I then worked my way through the rest of Richler’s canon and enjoyed almost all of them, particularly St. Urbain’s Horseman and Joshua Then and Now. The humour in Richler’s writing was almost a revelation. (Richler’s final novel, Barney’s Version was wonderful and won the Leacock Medal for Humour in 1998.) To be honest, until then, I’m not sure I realized that novels could make you laugh. (All right, yes, I had a sheltered literary upbringing.) I stayed with CanLit and read through all of Robertson Davies’ novels and loved them, too, particularly the Deptford Trilogy. He struck me as a writer born about a century late. His prose was wonderful but felt of a different time. And then it happened. Someone suggested I try John Irving. Wow.
You may not know this, but John Irving is my mentor. Don’t worry, John Irving doesn’t know either. But I learned so much from his novels, I think of him as my mentor. My favourite of his novels, though choosing is not easy, would be A Prayer for Owen Meany.
I was thunderstruck by how Irving’s writing made me feel. I’d be laughing uproariously in one paragraph and then have a lump in my throat the size of a small grapefruit in the next. I found Irving’s juxtaposition of humour and pathos—and sometimes rubbing them right up against one another on the page—extraordinarily powerful. You can find this idea in most of my novels, courtesy of John Irving, you know, my mentor. I’ve since met John Irving, though I was not able to construct complete sentences in his presence. (Remind me to tell you another John Irving story involving my editor and me.)
After finishing Irving’s books, I looked for novels that specifically promised in their cover blurbs that I’d laugh. That led me to Christopher Buckley, Stephen Fry, the late, great Canadian writers Paul Quarrington and Donald Jack, Nora Ephron, Roddy Doyle, Michael Frayn, Richard Russo, Howard Jacobson, even P. G. Wodehouse and Evelyn Waugh, and many others, too. In short, I had found my chosen literary genre (if funny novels can be identified as a genre). Of course, not every novel cover-claim that I’d split my side laughing was valid. Often I’d crack not a smile throughout a novel, let alone release a belly laugh or be rendered senseless with mirth. It dawned on me that while Irving, Richler and other writers made it seem effortless, triggering a reader’s laughter simply through words on a page, is no easy feat.

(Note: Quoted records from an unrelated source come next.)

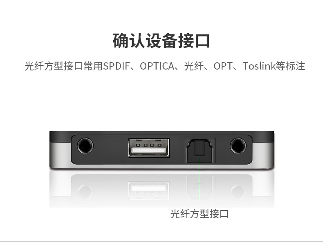
Task: Click the green dashed pointer line
Action: click(x=199, y=179)

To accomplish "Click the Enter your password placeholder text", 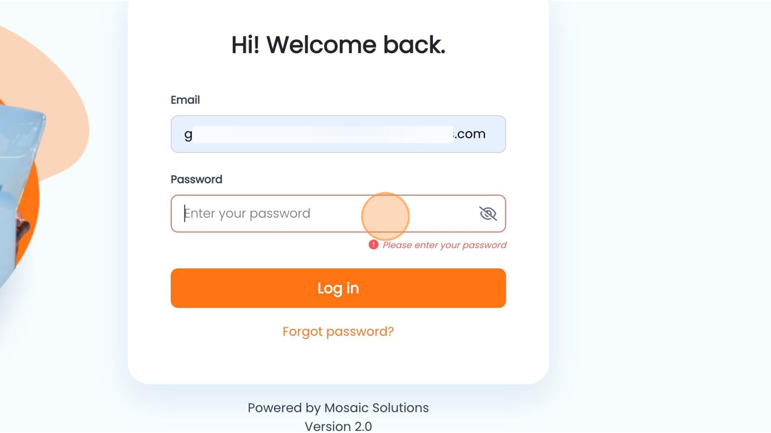I will 247,213.
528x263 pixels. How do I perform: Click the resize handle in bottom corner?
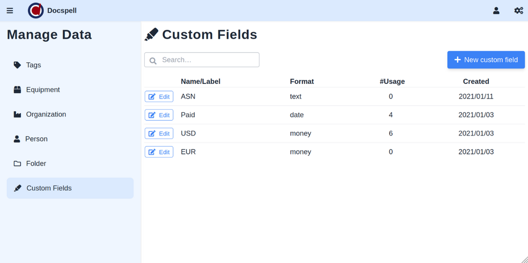(x=523, y=258)

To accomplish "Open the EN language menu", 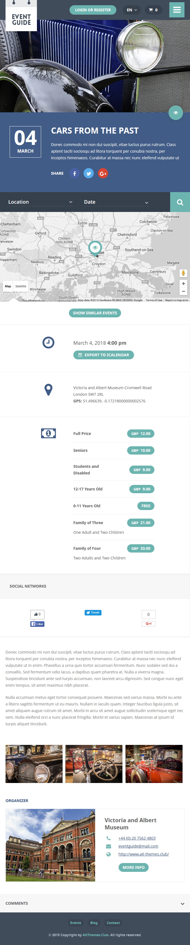I will (x=132, y=10).
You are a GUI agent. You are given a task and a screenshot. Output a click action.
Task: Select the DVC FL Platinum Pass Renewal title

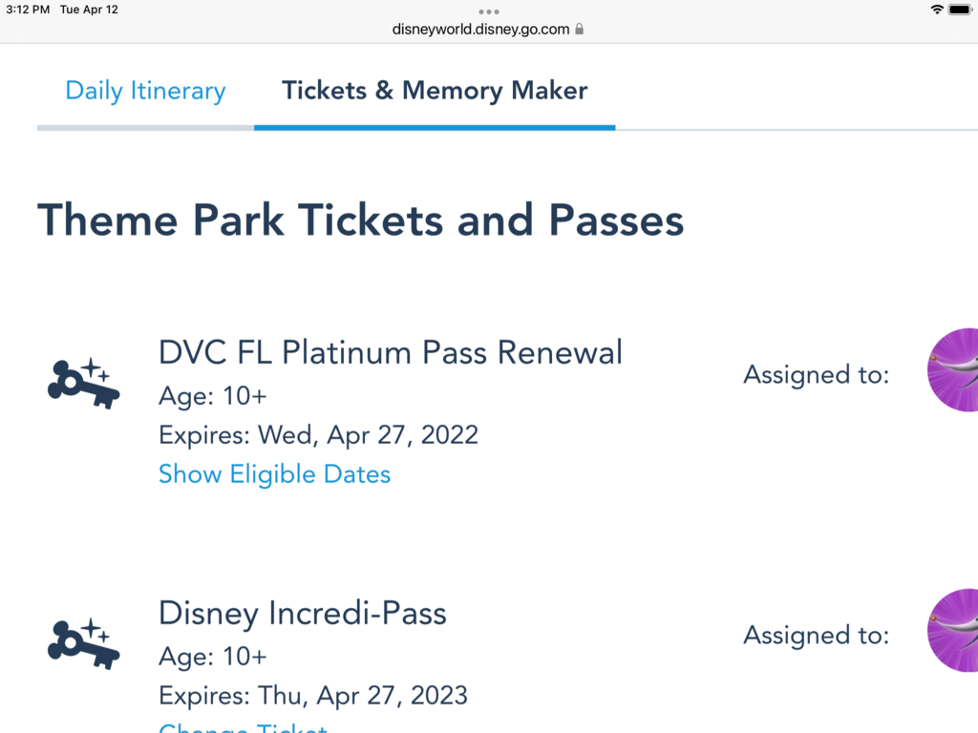point(390,352)
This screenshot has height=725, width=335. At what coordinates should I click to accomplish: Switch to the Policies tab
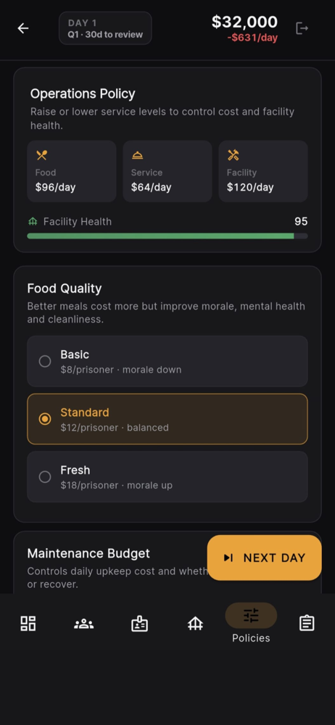(x=251, y=623)
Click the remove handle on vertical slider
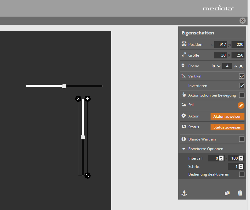 click(x=78, y=99)
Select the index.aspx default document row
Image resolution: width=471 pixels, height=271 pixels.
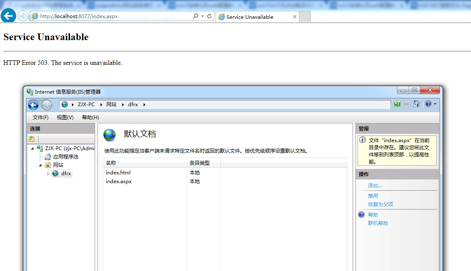coord(119,182)
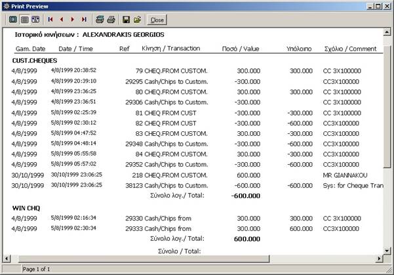Maximize the Print Preview window
Screen dimensions: 394x275
[376, 6]
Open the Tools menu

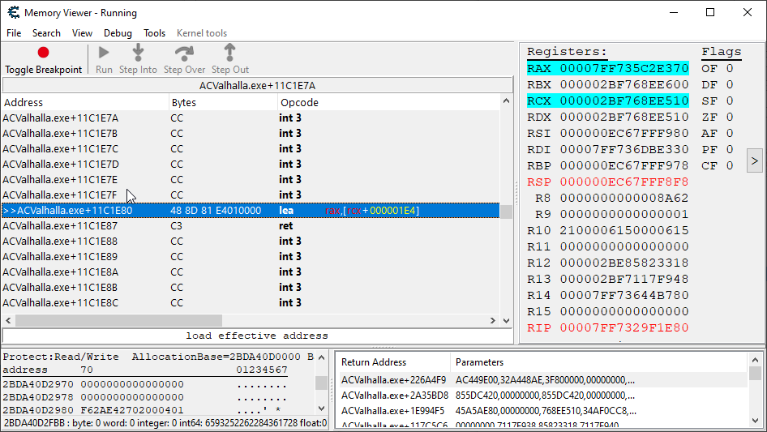tap(154, 33)
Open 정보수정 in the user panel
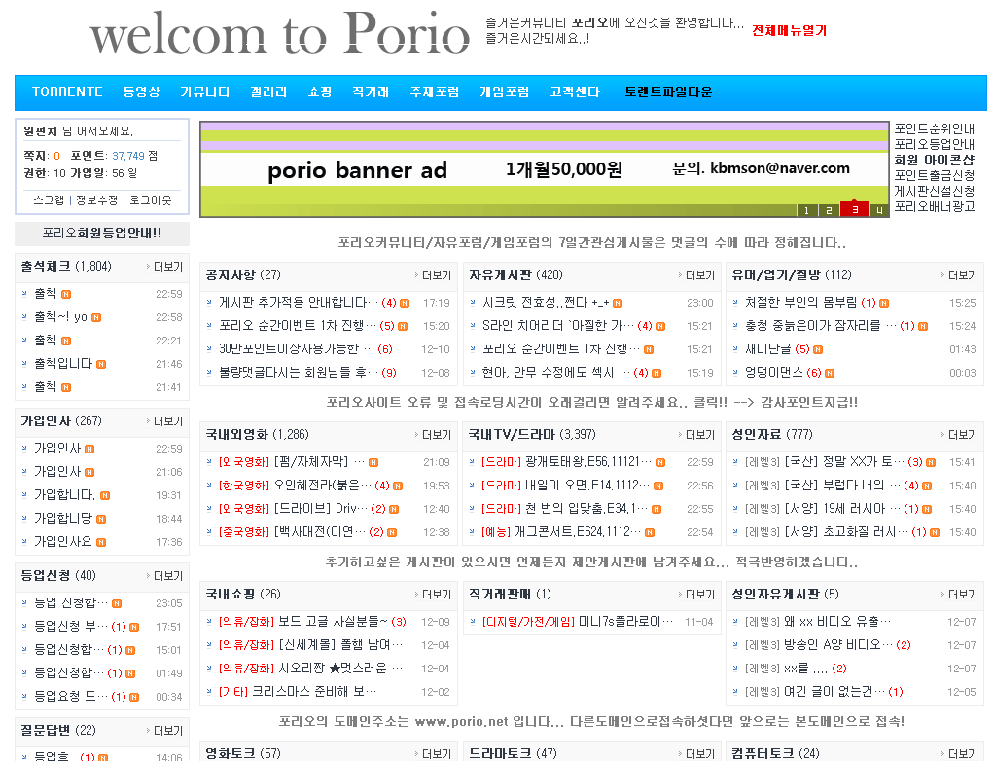Image resolution: width=994 pixels, height=761 pixels. click(x=97, y=199)
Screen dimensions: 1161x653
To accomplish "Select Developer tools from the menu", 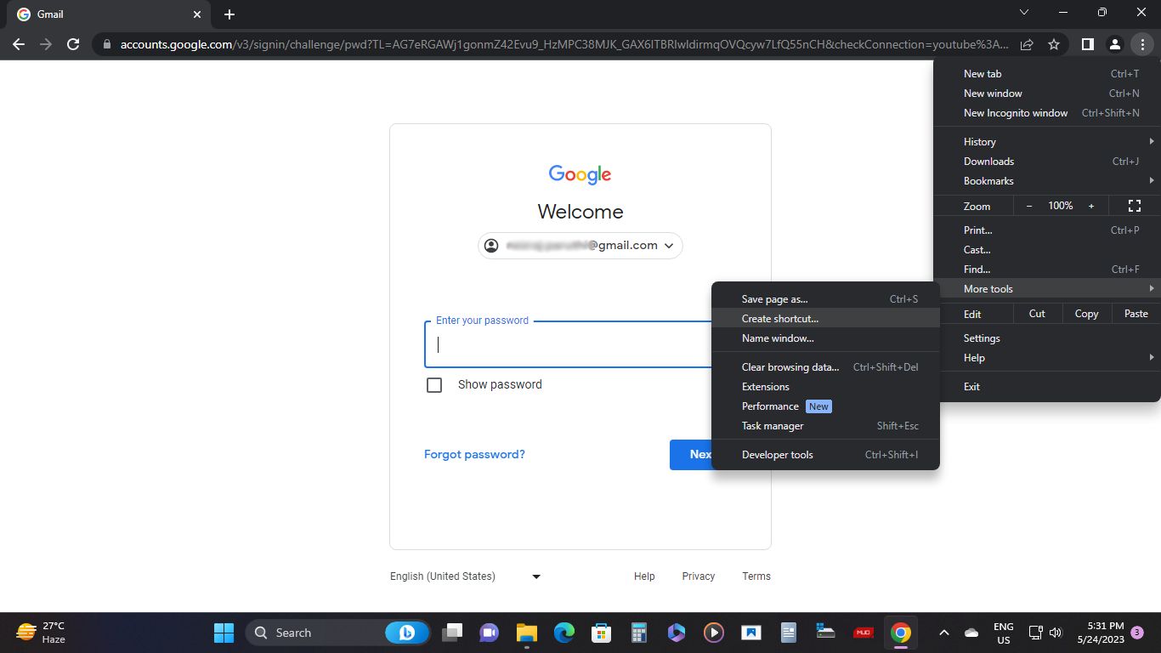I will click(777, 454).
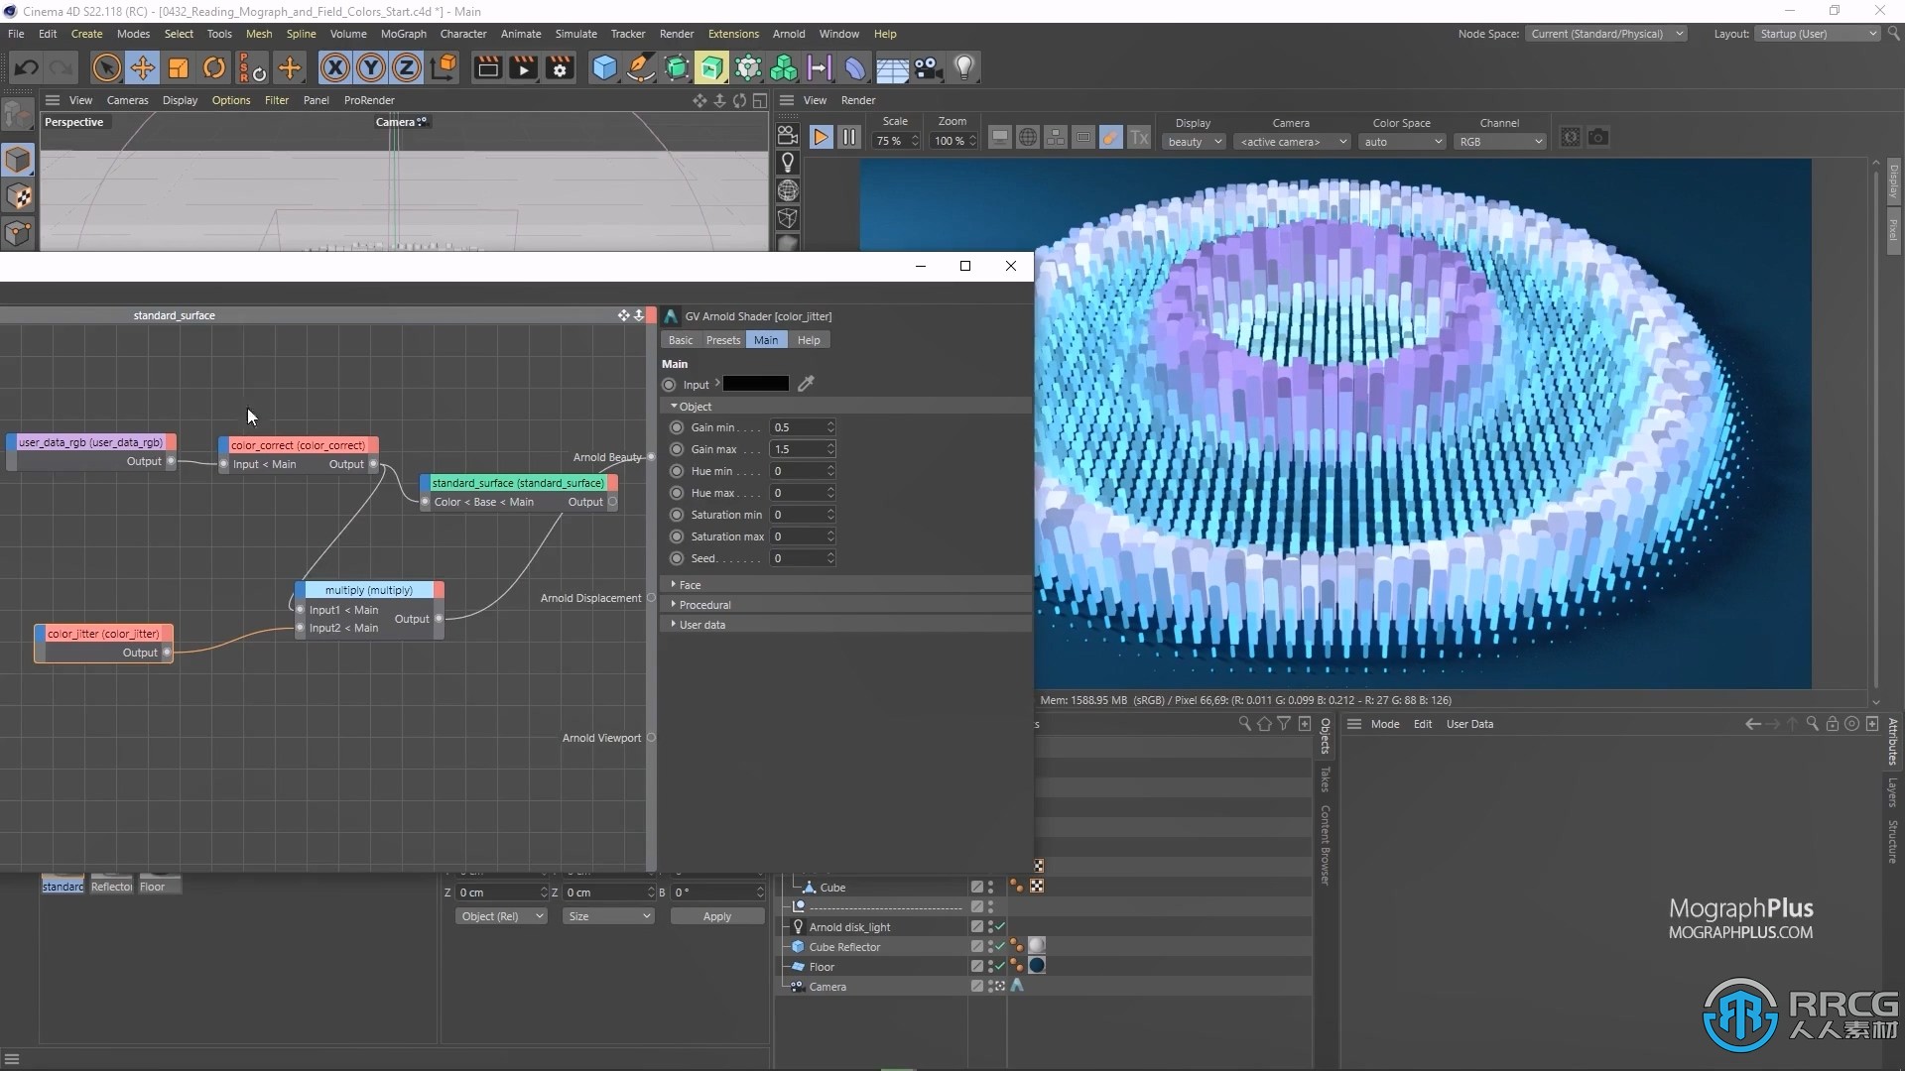Click the MoGraph cloner tool icon

click(x=783, y=66)
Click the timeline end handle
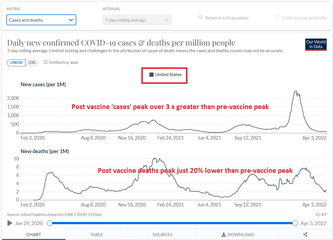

At this stage, in the mid to late 90s, the notion that I might try to write a funny novel myself one day was still a long way off. But this is how it all started for me—a bleak Booker nominee that eventually led me to love reading novels that made me laugh and made me think, preferably at the same time. I do like to laugh.
Next up, what finally caused me to put finger to keyboard and write my first novel.
Hi Terry, here is an author who is outdated but whose novels are very funny. Patrick Dennis. Yes, he wrote Auntie Mame, but also a number of others that are very funny. Most are out of print now but you can find them in used book stores. Mame is available as an e-book as is Genius. My favourite is The Joyous Season, then Paradise. If you don’t laugh out loud, I’ll want to know. My favourite book is also Owen Meany.
I've always believed the best way to get to know a writer is not through a coffee but their own written musings on life. This was a treat, Terry. Looking forward to reading more.